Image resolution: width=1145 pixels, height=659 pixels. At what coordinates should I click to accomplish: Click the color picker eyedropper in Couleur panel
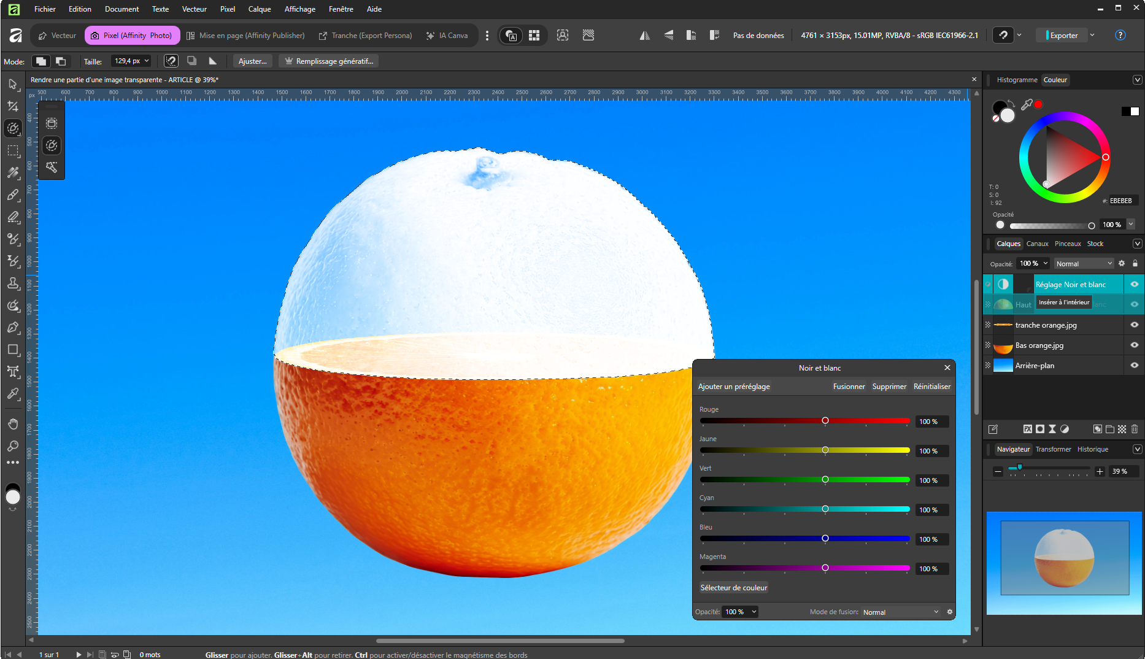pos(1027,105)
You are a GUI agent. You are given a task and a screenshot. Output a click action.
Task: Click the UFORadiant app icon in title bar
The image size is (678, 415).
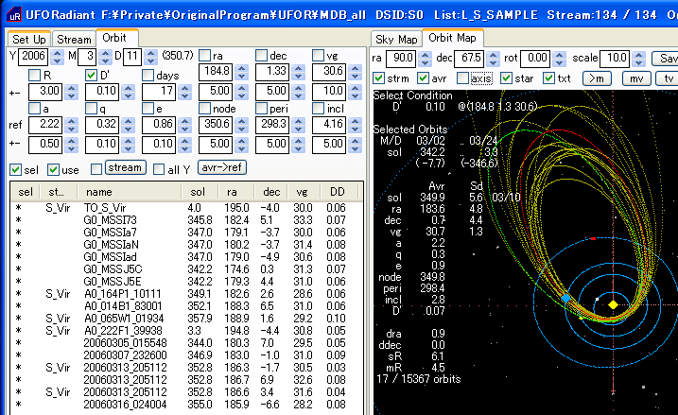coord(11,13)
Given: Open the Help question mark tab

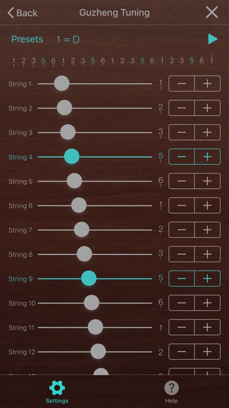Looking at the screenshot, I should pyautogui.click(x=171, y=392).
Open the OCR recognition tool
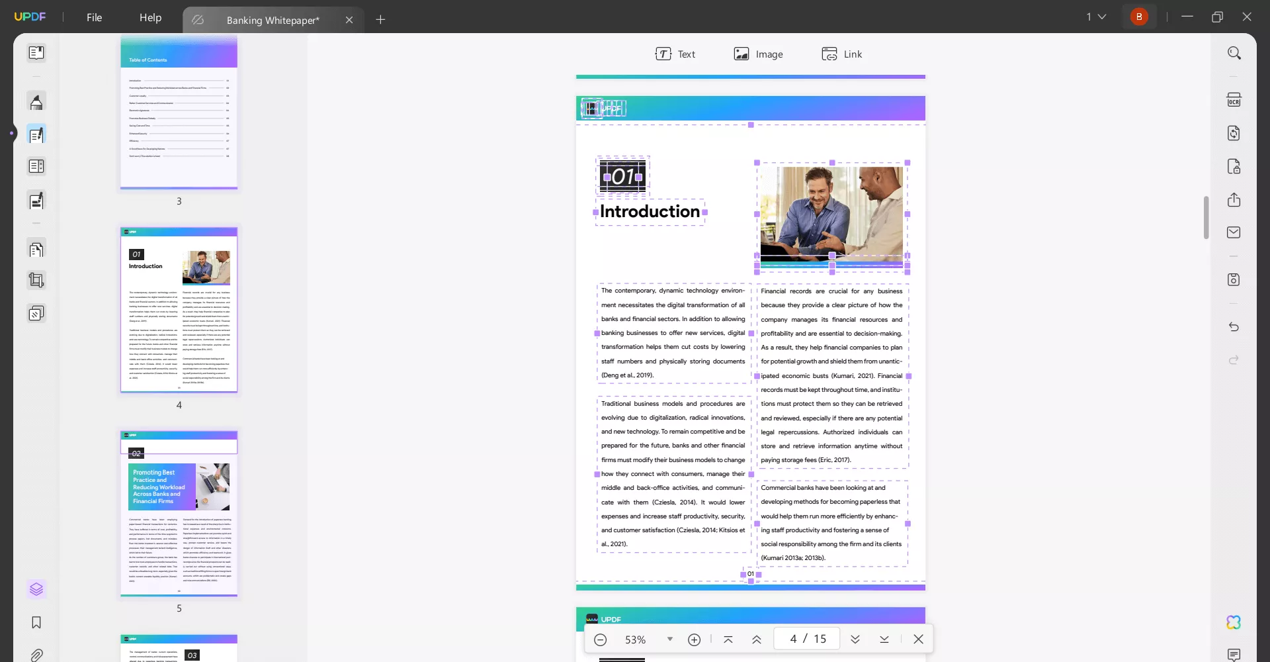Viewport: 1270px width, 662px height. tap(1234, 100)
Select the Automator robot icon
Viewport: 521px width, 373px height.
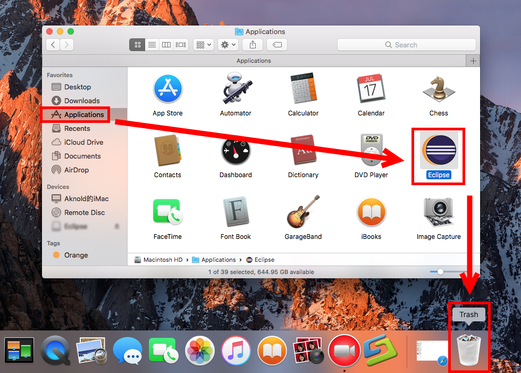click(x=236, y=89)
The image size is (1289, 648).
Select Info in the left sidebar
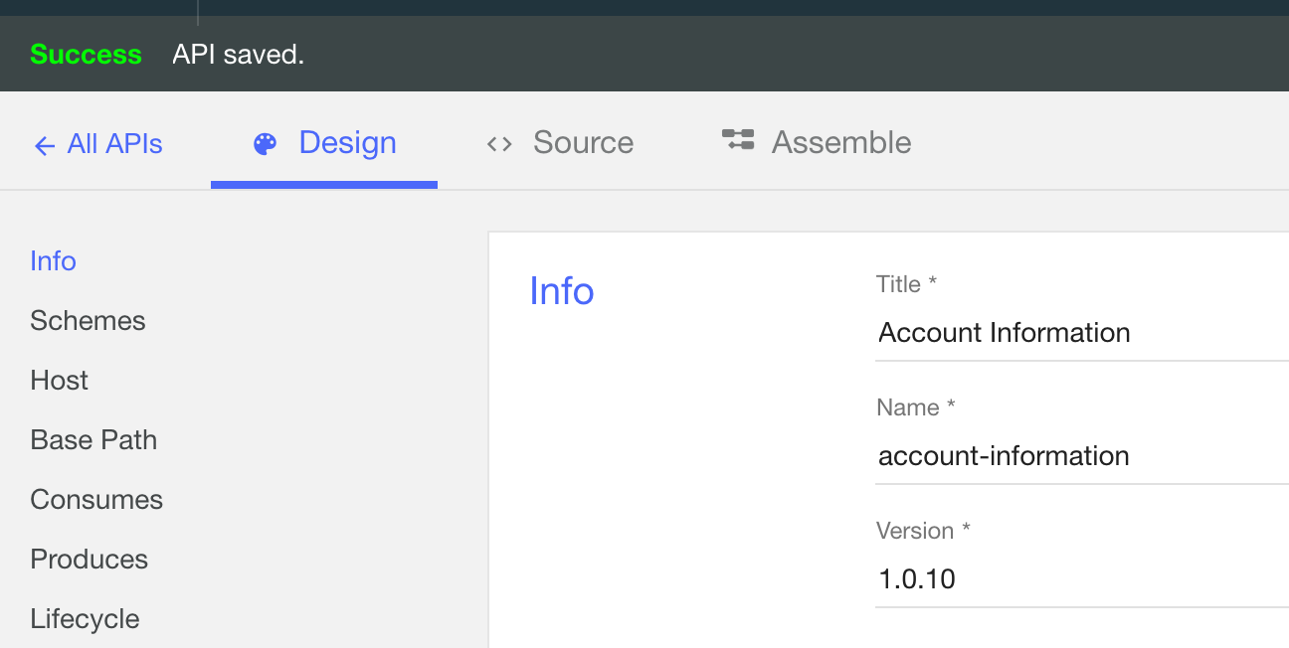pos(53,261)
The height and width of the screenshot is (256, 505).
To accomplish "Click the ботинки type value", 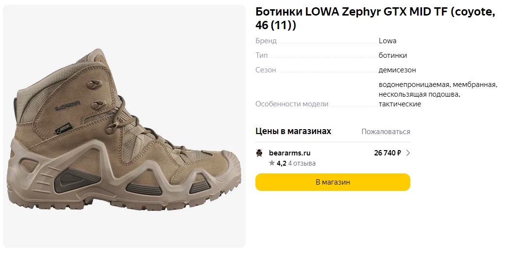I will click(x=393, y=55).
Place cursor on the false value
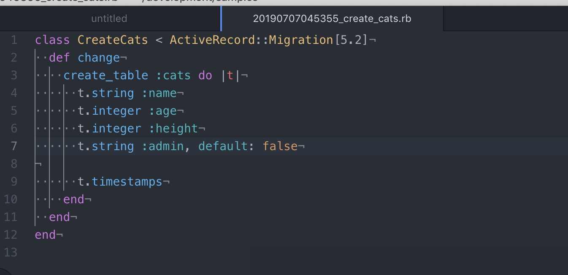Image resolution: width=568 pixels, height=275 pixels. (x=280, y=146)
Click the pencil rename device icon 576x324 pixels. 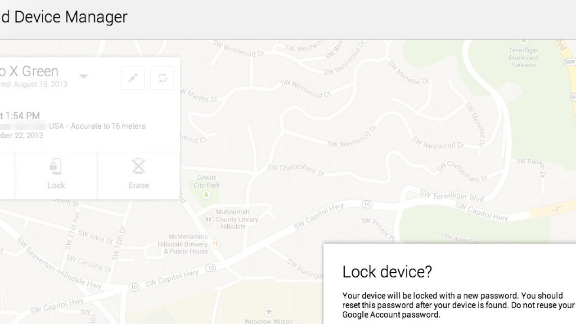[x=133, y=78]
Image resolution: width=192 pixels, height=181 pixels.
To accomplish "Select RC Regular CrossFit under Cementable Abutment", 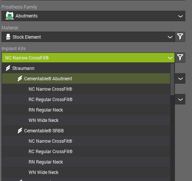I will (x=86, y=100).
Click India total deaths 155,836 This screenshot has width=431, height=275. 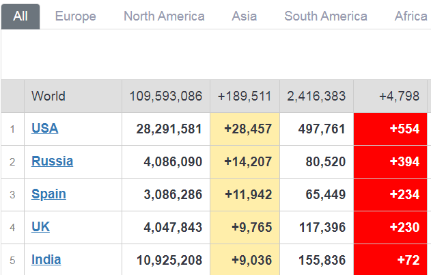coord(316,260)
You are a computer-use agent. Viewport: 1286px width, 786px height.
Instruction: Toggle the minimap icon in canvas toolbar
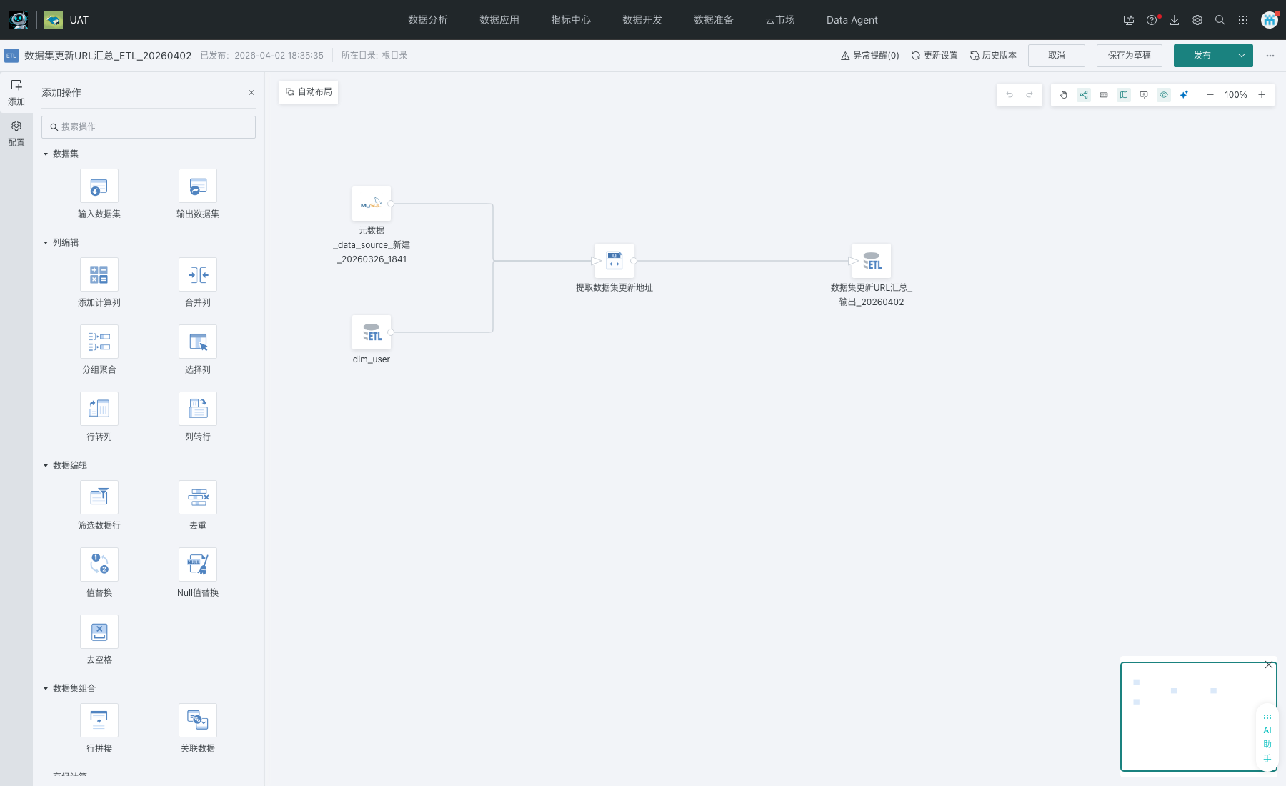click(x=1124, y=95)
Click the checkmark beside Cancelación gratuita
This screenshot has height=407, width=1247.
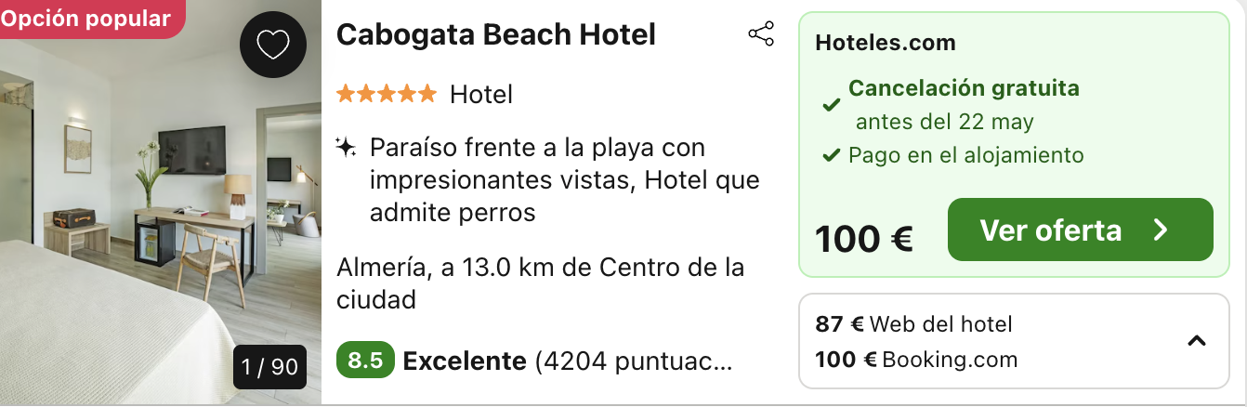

Task brief: Restate word for word only the lines that run from the line holding "Click the checkmark" to the end of the data, both ends kept, leaving every picture out.

Exercise result:
Click the checkmark beside Cancelación gratuita
This screenshot has height=407, width=1247.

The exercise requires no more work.